Manatí

Contar los hilos rotos

Pablo Íñigo Argüelles | @piaa11 

La realidad se sostiene de hilos, unos hilos finísimos, invisibles para el ojo humano; unos hilos tensos, tanto que nunca se mueven y que al mínimo roce de luz destellan igualando al hielo.

   Los hilos sostienen lo que llamamos cotidiano: unos pies andando, la palabra escrita, el libro abierto, el tránsito de coches, el girar de un disco, una manzana que rueda; hilos, todo es hilos, entrelazándose dentro en una nada, sosteniendo lo que podríamos llamar el ritmo de todas las cosas.

   Pero, como todo, esos hilos también se rompen, revientan, perdiéndose la sucesión de eventos; el hilo conductor que alza el brazo, que mueve la boca, se rompe sin más, entonces la realidad queda a merced de los torpes impulsos del hombre, es ahí cuando se mata, cuando se hiere, cuando el hombre llora, cuando el hombre se reúne con sus más oscuros demonios: ahí es cuando revientan los hilos.

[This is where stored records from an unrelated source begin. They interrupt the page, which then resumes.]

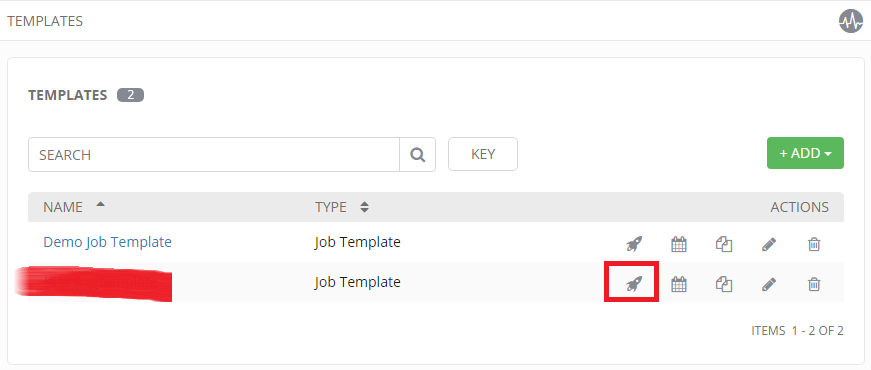The height and width of the screenshot is (370, 871).
Task: Edit the redacted template using the pencil icon
Action: point(769,284)
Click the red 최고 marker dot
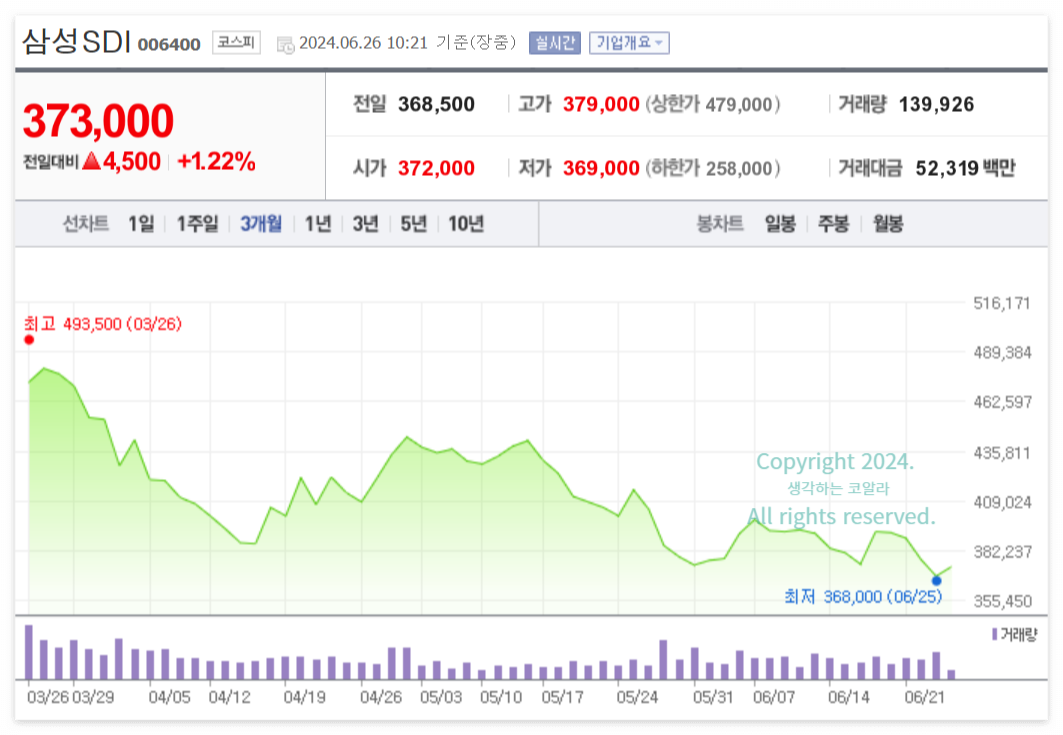1063x735 pixels. click(29, 339)
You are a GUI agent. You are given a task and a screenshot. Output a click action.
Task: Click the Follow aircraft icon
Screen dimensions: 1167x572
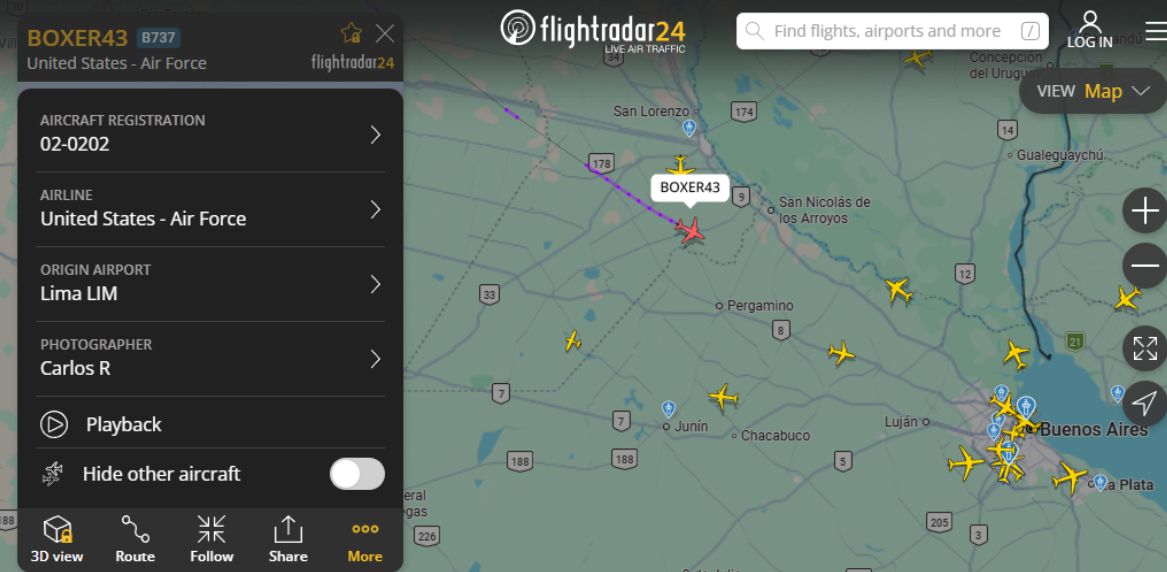211,539
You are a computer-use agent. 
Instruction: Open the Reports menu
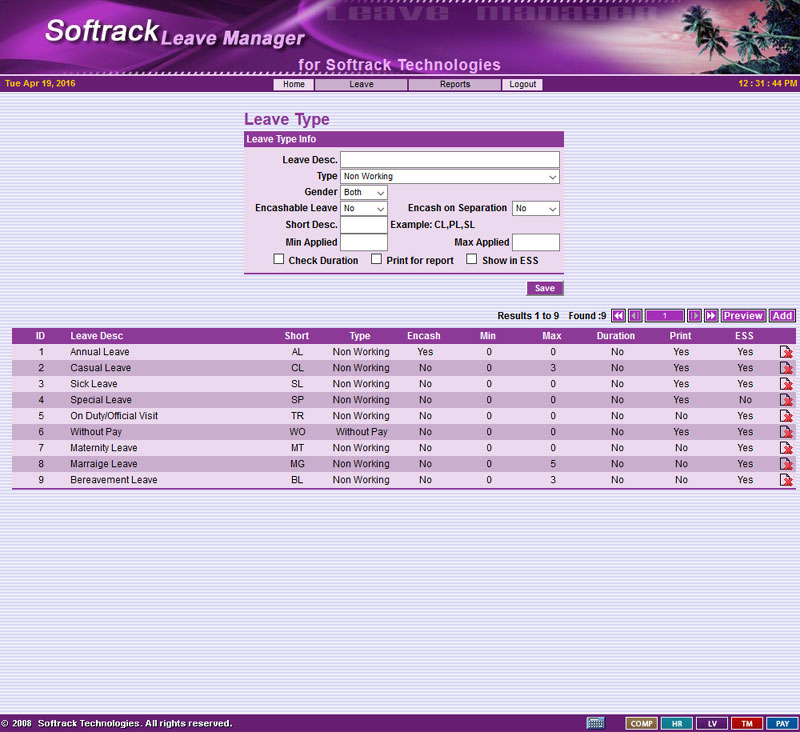455,85
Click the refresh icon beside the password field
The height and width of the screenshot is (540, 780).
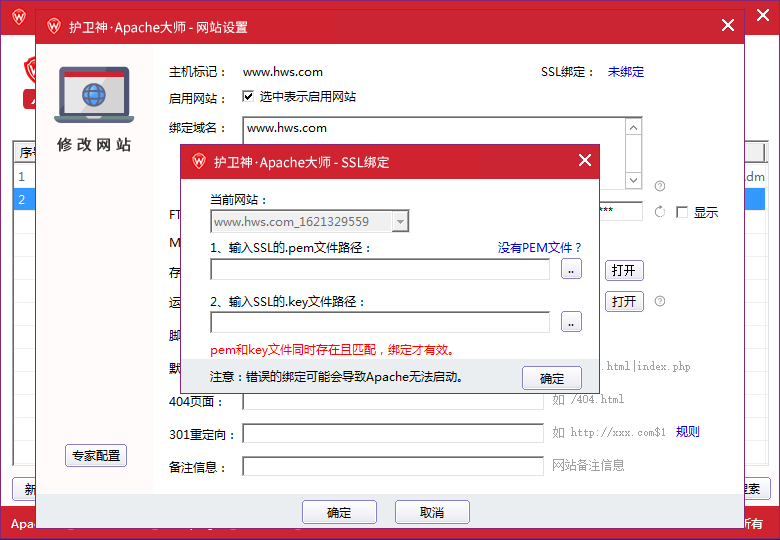click(660, 212)
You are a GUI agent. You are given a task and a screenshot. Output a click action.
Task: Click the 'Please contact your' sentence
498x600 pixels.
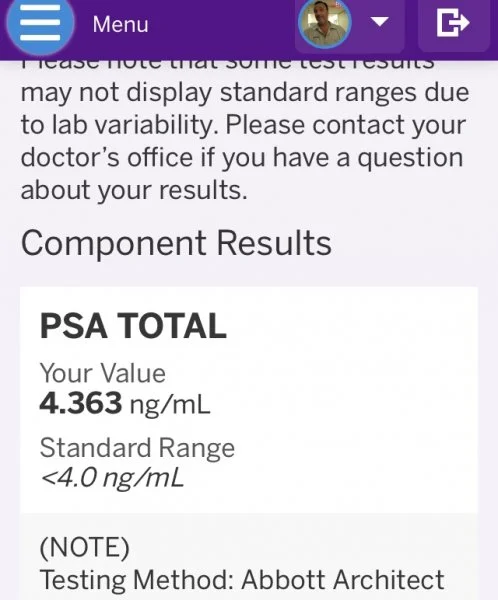click(346, 125)
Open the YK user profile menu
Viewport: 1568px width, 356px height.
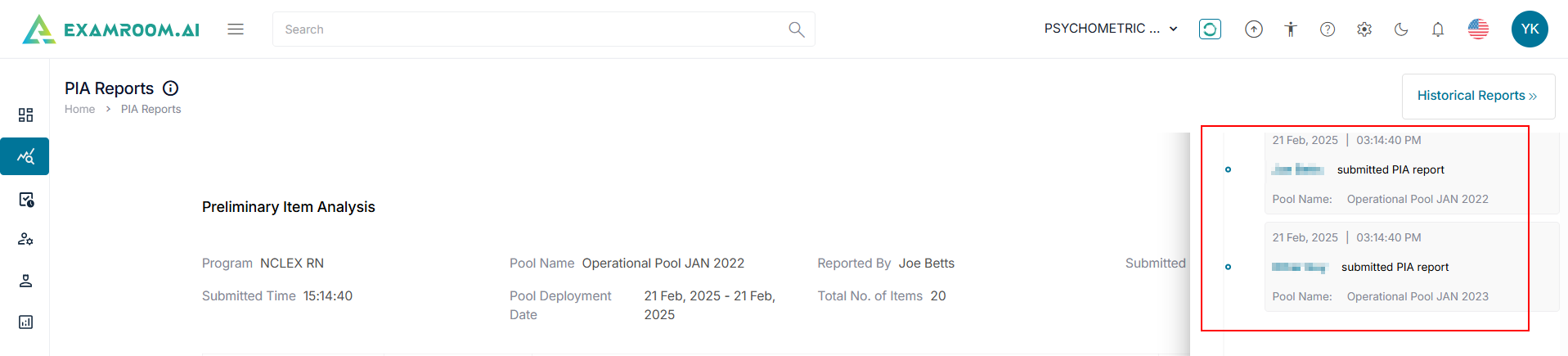point(1530,29)
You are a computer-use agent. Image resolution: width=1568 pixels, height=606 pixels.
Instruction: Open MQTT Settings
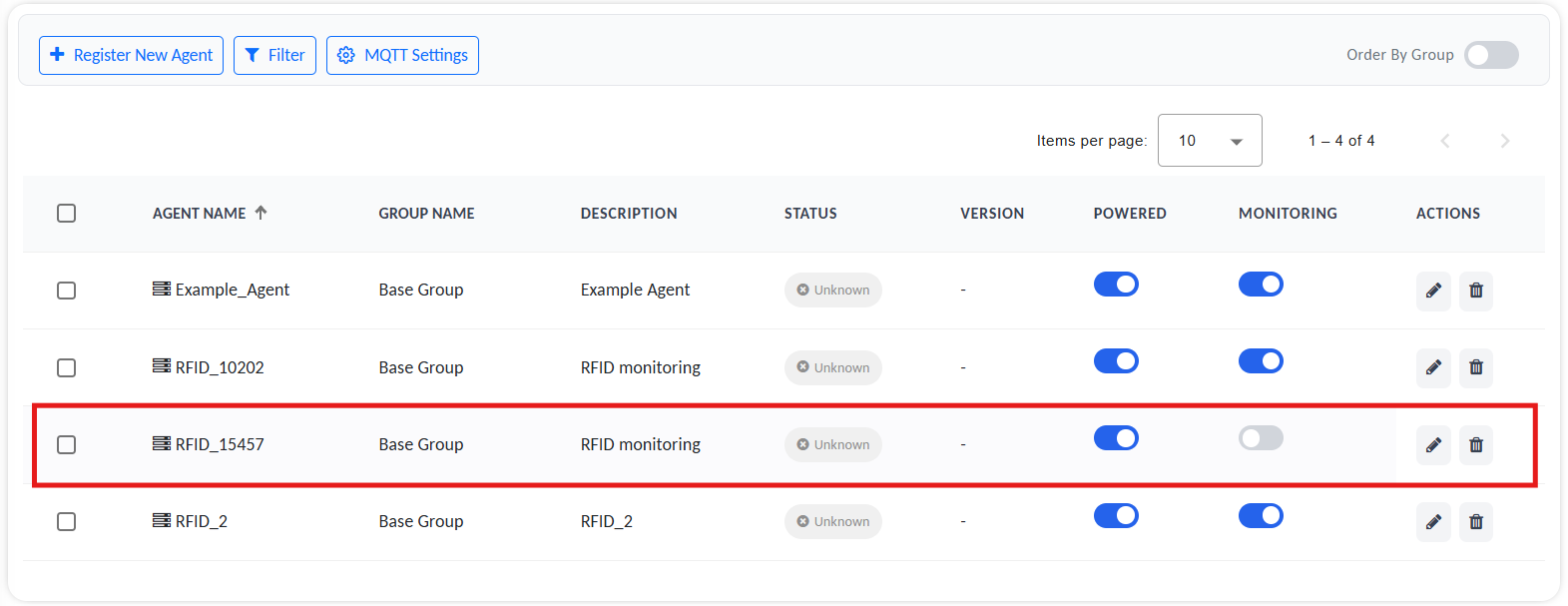[402, 55]
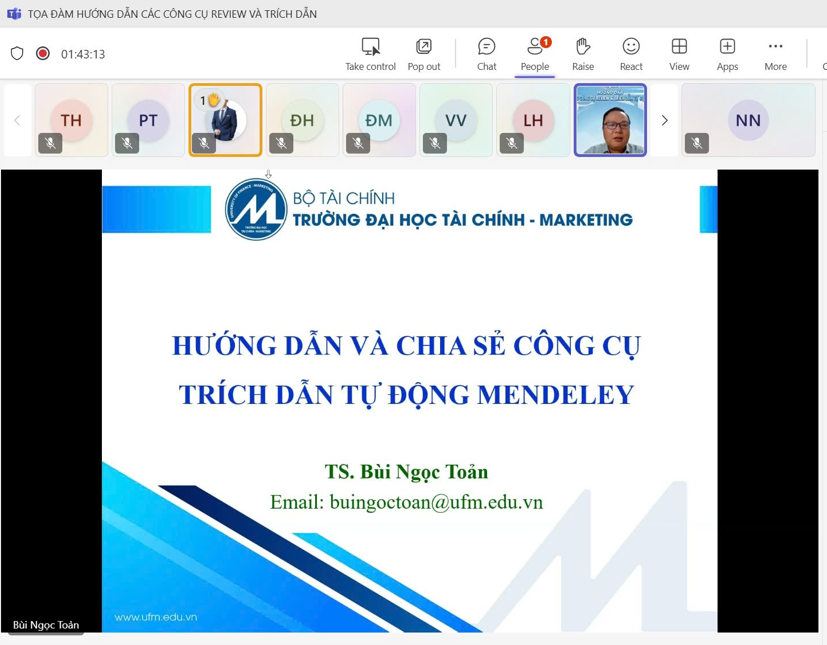Click the Take control icon
Screen dimensions: 827x645
point(370,47)
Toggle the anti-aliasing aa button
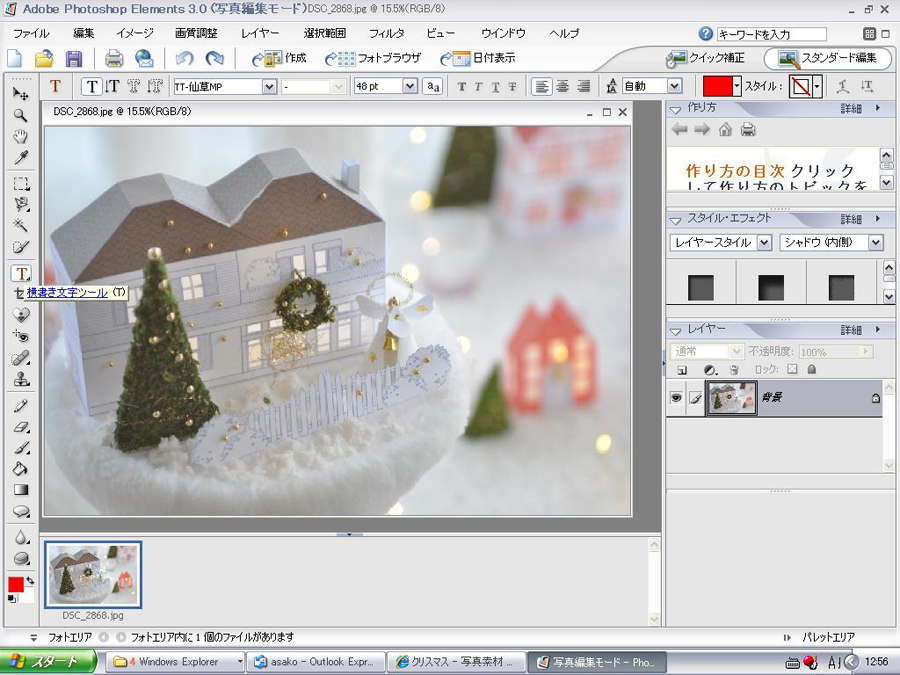 click(x=433, y=87)
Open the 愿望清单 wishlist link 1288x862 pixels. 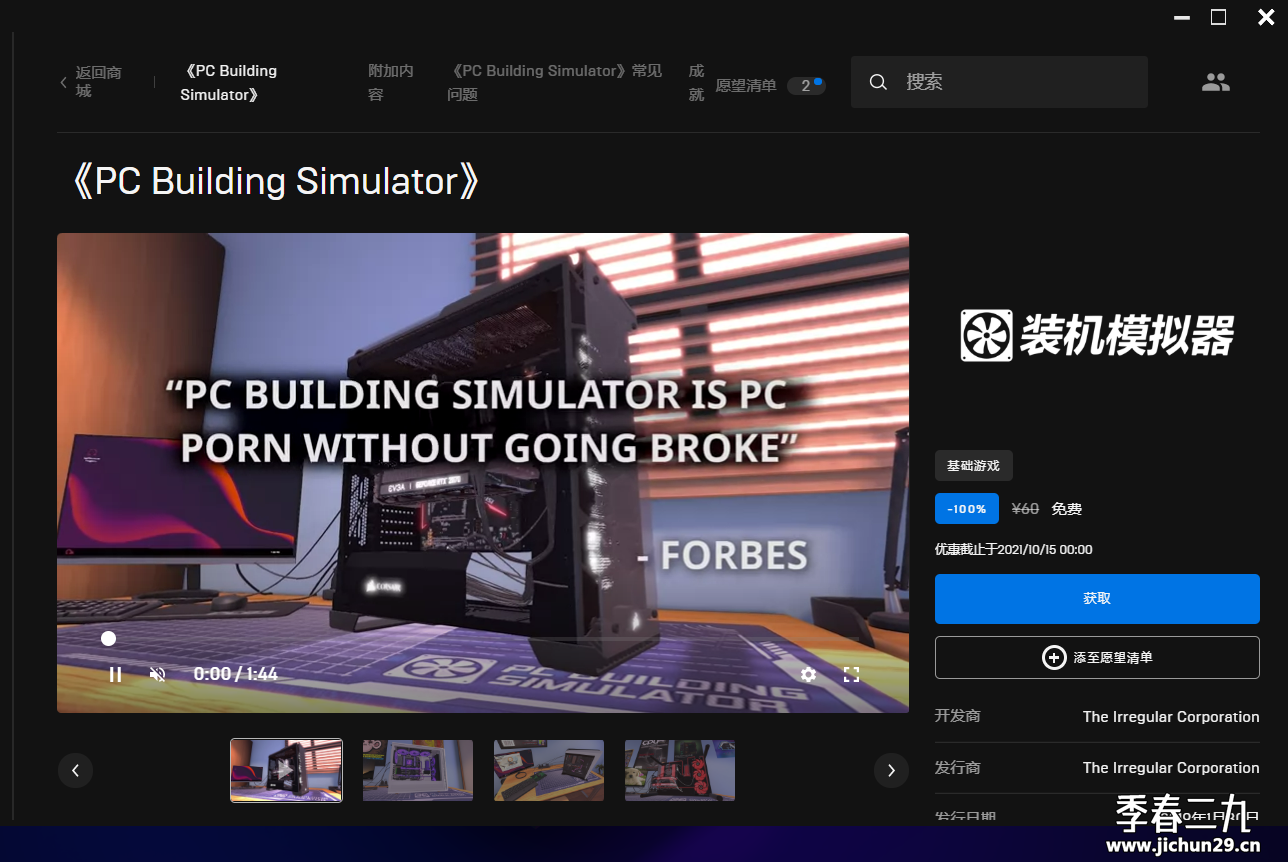click(x=746, y=86)
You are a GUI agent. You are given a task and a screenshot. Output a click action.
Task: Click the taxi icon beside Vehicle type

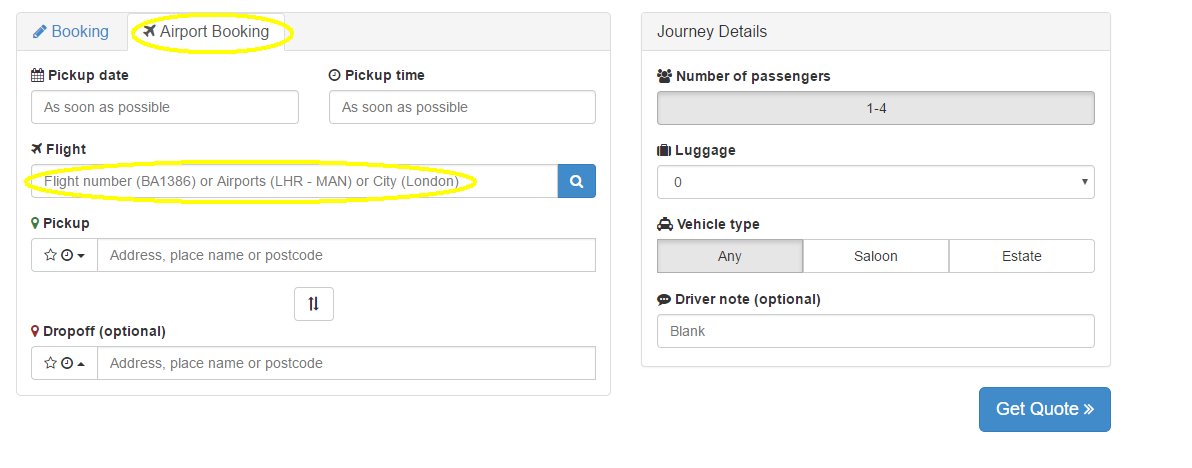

   En su libro más reciente, Mario Galeana está ahí para relatar la exactitud del momento en que los hilos ceden ante la tensión, para contarnos qué pasa con la realidad de un hombre cuya voluntad no se sostiene más por el cáñamo iridiscente, y actúa entonces con la inercia que solo pueden traer consigo la maldad y los demonios más oscuros que hay dentro de él.

   “No hay que hablar del silencio”, el compendio de diez historias cortas publicado recientemente por el Fondo Editorial ITAM, trae consigo los párrafos que narran lo más vil del actuar humano, pero también, la normalidad de un mundo anegado de demonios.

   En un viaje a través de la condición humana, Galeana nos lleva a conocer, con una prosa envidiable, el devenir del sinrazón, el devenir del loco, las represiones, sublimaciones, las dualidades.

   A través de cada una de las historias, Galeana va recogiendo los hilos rotos que representan cada historia.

¿Qué queda al final?: un monstruo hecho de hilos, un monstruo de nosotros mismos.

   Galeana, quien se ha desempeñado como reportero y periodista desde hace varios años, hace uso de una prosa brutal en la que lo mismo encontramos a Gay Talese en las profundidades de unos pasillos lúgubres de buen café internet con olor a desinfectante que llevan a las profundidades del ser, que a Rulfo, en el crepitar de las láminas al borde del quiebre; lo mismo encontramos al Perseguidor de Cortázar en el cuento que da título al libro, que a Hunter Thompson en Velar al padre; Galeana utiliza su prosa para romper su propio hilo y soltar la mano que ilustrará, mitad gonzo, mitad ficción, los relatos en los que inevitablemente uno terminará por encontrarse.

   Pero sin duda el logro más grande de Galeana con su No hay que hablar del silencio, es el que se encuentra a manera de código secreto en el epígrafe de la obra, mismo que el autor ha tomado desde hace tiempo, también, como filosofía de vida: Los tigres que acechan nos mantienen vivos, de la periodista argentina Leila Guerriero.

   No es coincidencia que Galeana haya elegido contundente frase de una periodista que ha demostrado y defendido que el periodismo puede también ser una forma de arte, pues detrás de este libro y en el propio autor, hay una crónica fiel de los monstruos cotidianos que no podrían ser contados sin la pluma periodística del que vuelve a su prosa una obra de arte.